• Job:
Rewrite the records starting at the line containing "Viewport: 1218px width, 860px height." and ending at the line containing "point(124,96)", with the request lines included unchanged. In the answers, scale every click coordinate by 0.4 and round it to a whole number, with halves rounded up.

>> Begin Entries supplied

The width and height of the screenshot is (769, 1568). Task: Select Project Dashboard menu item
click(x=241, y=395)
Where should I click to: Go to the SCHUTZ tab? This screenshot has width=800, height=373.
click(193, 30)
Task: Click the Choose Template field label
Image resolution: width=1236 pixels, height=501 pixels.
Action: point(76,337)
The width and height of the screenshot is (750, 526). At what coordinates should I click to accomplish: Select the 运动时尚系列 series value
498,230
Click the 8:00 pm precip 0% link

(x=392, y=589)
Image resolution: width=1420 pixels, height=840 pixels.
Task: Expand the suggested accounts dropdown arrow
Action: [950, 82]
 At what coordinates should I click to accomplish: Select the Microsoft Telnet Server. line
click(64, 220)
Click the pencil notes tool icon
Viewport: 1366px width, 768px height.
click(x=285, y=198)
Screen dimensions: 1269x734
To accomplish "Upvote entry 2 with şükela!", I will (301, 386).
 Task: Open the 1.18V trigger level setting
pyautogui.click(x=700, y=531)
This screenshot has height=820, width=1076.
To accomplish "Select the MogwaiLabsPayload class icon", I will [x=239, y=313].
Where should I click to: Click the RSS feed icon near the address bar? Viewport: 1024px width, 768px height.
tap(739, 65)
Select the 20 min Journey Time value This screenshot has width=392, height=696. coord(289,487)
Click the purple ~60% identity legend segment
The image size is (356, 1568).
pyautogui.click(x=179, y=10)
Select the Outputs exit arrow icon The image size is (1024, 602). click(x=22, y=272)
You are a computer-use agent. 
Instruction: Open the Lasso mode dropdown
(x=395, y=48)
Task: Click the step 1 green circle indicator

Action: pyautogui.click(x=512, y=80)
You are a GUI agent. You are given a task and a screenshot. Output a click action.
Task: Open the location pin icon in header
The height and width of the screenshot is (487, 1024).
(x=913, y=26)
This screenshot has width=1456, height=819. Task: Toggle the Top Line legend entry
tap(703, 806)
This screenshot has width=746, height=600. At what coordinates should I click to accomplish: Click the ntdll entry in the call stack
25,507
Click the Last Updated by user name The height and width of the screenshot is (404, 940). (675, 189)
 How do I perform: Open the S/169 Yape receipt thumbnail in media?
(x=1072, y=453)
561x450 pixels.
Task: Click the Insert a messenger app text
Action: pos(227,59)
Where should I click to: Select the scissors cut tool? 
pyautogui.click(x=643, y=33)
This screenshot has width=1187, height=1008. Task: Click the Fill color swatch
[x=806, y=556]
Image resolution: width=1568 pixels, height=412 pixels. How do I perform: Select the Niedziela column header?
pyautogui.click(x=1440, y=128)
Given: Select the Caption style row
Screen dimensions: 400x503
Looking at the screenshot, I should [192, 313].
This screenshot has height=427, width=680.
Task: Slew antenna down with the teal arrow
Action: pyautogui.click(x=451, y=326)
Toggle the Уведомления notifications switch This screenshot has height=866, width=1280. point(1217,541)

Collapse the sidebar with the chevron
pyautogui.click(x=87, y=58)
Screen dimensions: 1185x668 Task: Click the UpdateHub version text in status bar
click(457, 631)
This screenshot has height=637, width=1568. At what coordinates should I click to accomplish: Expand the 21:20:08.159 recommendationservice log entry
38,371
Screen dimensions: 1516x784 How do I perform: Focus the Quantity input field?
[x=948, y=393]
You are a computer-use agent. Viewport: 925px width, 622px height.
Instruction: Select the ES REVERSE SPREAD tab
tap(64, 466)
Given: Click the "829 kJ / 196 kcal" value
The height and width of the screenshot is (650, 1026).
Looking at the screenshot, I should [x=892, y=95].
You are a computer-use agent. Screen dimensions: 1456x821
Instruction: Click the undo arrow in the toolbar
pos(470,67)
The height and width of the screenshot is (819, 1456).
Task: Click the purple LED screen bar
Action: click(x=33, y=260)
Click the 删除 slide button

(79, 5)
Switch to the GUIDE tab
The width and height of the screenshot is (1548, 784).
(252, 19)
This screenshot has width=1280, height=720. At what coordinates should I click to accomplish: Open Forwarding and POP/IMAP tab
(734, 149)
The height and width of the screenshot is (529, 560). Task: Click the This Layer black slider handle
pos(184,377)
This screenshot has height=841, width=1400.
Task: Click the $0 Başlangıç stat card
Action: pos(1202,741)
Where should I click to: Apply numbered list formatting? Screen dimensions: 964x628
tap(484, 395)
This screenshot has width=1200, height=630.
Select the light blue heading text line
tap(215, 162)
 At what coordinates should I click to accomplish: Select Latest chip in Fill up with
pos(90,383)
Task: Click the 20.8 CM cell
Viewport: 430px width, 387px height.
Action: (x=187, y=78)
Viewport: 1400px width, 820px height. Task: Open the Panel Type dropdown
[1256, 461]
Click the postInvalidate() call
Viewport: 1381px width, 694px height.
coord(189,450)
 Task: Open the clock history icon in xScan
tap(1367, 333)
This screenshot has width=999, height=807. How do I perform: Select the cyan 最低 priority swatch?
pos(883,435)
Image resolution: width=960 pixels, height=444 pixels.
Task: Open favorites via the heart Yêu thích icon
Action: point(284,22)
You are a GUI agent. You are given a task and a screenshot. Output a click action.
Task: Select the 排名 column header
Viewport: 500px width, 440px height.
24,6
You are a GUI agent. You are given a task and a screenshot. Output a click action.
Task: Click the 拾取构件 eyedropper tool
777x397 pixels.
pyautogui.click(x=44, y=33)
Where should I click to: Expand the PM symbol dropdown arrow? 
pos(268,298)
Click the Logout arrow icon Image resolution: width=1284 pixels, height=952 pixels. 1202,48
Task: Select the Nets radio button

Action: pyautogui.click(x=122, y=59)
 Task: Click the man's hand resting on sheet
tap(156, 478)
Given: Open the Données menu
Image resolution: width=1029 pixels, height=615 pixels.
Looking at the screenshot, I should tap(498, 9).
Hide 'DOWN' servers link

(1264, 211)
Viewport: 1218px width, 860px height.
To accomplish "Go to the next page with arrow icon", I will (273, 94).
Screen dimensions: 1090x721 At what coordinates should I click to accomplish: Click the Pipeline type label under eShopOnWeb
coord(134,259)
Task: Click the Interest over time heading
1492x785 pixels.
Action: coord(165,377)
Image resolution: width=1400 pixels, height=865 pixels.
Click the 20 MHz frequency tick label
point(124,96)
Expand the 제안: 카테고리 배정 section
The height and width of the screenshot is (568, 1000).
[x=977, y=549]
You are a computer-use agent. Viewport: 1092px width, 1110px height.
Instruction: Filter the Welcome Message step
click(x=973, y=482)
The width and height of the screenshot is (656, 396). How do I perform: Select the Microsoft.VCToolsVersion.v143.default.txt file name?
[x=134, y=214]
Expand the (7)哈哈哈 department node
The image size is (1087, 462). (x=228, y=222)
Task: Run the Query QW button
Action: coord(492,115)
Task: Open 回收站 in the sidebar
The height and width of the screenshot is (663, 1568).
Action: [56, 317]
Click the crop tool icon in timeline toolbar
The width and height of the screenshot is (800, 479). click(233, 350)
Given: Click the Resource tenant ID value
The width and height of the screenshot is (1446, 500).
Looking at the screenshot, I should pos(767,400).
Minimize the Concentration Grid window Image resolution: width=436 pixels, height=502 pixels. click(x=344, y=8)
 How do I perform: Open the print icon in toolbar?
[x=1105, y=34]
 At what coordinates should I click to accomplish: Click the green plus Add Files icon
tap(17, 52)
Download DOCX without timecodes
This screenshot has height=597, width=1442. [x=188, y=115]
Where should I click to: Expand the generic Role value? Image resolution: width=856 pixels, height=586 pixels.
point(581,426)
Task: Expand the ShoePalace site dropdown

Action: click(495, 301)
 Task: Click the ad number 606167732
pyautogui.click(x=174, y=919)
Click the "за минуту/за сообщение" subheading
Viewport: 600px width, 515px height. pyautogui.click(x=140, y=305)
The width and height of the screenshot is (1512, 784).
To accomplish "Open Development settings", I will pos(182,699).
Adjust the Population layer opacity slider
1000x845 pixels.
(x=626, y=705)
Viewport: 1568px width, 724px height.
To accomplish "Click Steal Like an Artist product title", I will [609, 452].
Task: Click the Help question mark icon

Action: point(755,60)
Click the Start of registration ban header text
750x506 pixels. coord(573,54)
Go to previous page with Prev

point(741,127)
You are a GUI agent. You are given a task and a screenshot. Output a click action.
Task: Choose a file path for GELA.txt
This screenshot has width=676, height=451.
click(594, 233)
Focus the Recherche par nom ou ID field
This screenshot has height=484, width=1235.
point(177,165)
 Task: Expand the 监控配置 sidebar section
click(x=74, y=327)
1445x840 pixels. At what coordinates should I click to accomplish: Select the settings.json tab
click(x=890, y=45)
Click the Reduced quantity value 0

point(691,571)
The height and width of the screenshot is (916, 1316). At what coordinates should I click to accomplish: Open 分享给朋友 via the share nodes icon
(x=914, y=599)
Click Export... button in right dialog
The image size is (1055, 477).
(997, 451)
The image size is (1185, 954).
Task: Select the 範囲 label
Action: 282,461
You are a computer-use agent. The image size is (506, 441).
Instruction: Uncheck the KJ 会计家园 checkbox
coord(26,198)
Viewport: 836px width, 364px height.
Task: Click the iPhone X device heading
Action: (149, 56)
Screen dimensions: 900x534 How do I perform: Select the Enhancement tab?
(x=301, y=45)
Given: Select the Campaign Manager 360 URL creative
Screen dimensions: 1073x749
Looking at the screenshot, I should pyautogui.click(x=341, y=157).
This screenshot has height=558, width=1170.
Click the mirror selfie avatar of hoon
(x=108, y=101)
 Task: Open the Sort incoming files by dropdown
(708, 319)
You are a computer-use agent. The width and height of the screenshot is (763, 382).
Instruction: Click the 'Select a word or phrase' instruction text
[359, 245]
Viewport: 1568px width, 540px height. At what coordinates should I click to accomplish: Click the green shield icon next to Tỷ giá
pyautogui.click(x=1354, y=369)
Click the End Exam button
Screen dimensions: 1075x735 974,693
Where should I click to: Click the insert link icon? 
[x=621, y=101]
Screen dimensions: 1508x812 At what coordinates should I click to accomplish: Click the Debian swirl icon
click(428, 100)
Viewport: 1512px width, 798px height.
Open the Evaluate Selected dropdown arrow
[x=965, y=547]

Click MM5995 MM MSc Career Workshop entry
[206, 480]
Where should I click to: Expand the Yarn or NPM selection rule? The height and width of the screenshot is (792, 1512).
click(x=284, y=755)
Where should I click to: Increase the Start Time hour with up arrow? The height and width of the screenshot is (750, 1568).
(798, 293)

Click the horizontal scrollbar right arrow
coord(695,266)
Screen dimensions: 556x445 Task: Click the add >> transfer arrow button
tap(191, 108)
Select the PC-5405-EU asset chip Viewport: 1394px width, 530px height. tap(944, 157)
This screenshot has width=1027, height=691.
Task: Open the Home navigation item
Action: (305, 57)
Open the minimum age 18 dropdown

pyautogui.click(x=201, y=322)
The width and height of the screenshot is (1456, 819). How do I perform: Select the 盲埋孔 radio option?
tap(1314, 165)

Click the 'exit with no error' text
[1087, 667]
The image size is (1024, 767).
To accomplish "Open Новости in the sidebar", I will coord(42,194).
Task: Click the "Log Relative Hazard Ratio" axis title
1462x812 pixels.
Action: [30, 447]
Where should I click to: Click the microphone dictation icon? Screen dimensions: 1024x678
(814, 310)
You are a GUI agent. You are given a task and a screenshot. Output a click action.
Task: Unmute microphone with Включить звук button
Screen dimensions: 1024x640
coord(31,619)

>> End Entries supplied

• Solution:
Viewport: 1218px width, 860px height.
To accomplish "Go to the next page with arrow icon", I will (109, 38).
Screen dimensions: 1090x721 At what coordinates should I click to accomplish: Click the Pipeline type label under eShopOnWeb
coord(54,104)
Task: Click the Interest over time heading
1492x785 pixels.
Action: coord(66,151)
Image resolution: width=1400 pixels, height=865 pixels.
Click the 20 MHz frequency tick label
point(50,38)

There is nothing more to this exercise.